The optical flow (optical flow) method is an important method for motion image analysis. It is defined by Gibso. The first proposed in 1950 was the pattern motion speed in a time-varying image. Because when an object is moving, the brightness mode of the corresponding Vertex on the image is also moving. The apparent motion of this image brightness mode is optical flow. Optical Flow expresses the changes in the image. because it contains the object motion information, it can be used by the observer to determine the motion of the object. The definition of optical flow can extend the optical flow field, which is a two-dimensional (2D) Instantaneous Velocity Field Composed of all pixels in the image, the two-dimensional velocity vector is the projection of the three-dimensional velocity vector of visible points in the scene on the imaging surface. Therefore, optical flow not only contains the motion information of the observed object, but also rich information about the 3D structure of the object.

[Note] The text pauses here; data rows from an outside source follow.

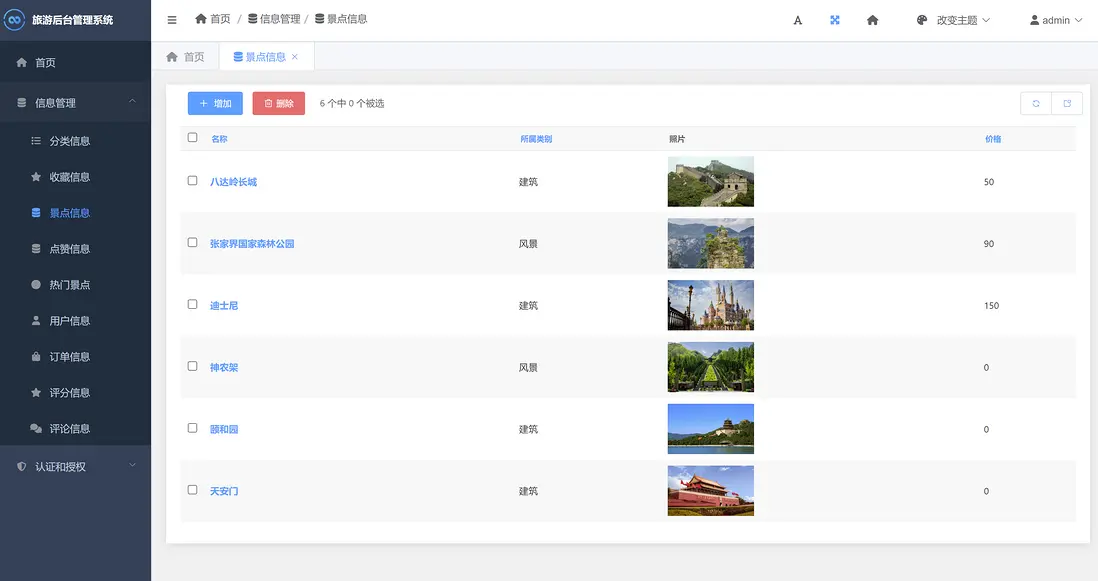
Task: Toggle fullscreen mode icon in header
Action: click(x=835, y=20)
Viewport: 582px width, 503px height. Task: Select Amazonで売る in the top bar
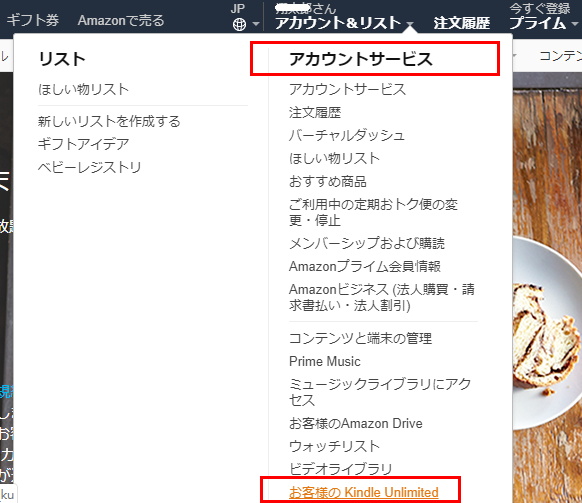click(x=121, y=20)
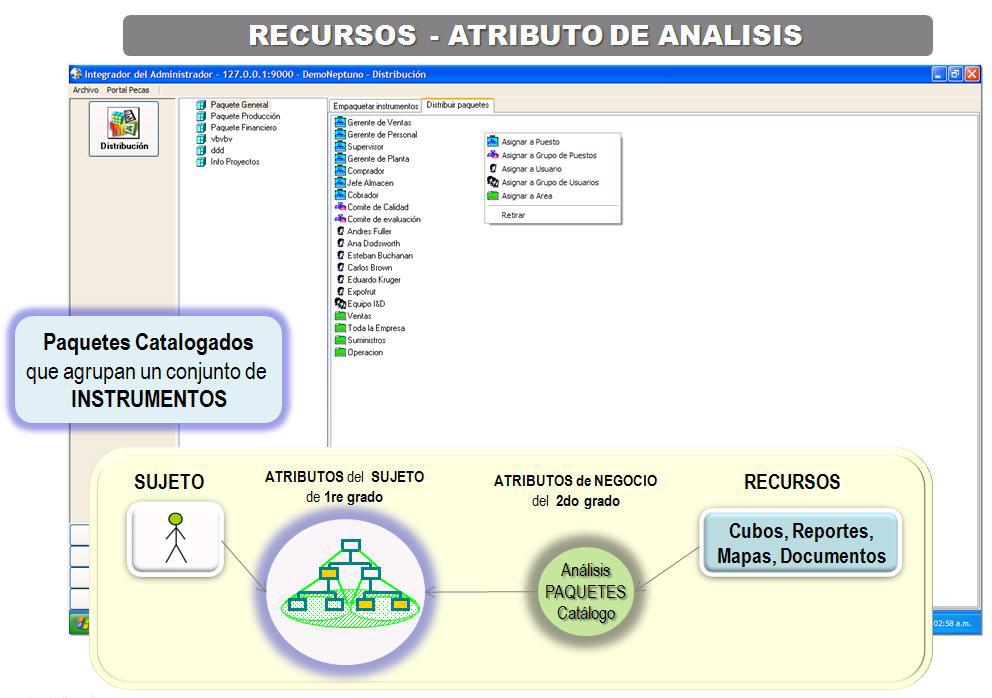Select Asignar a Area menu entry
Screen dimensions: 992x698
(x=526, y=196)
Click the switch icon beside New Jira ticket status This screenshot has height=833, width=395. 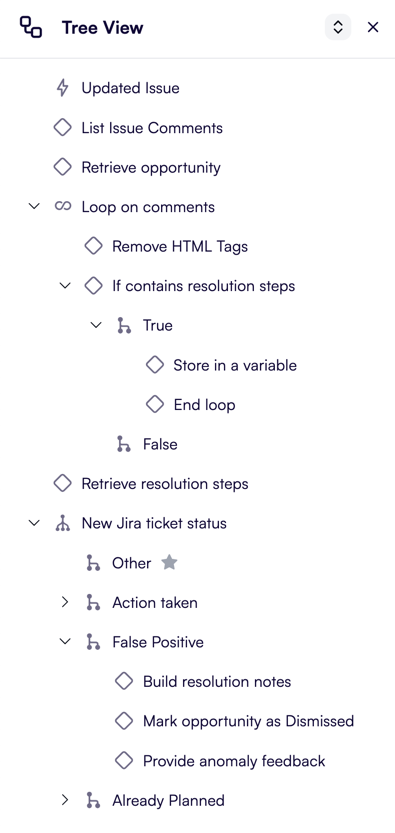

The study of optical flow has become an important part in the field of computer vision and related research. In computer vision, optical flow plays an important role in object segmentation, recognition, tracking, robot navigation, and shape information restoration. Restoring the 3D structure and motion of objects from optical flows is one of the most significant and challenging tasks facing the Institute of computer vision. It is precisely because of this important position and role of optical flow that a large number of psychologists, physiology and engineering researchers have joined its Research ranks. Over the past decade, they have proposed many ways to calculate optical flows, and new methods are emerging.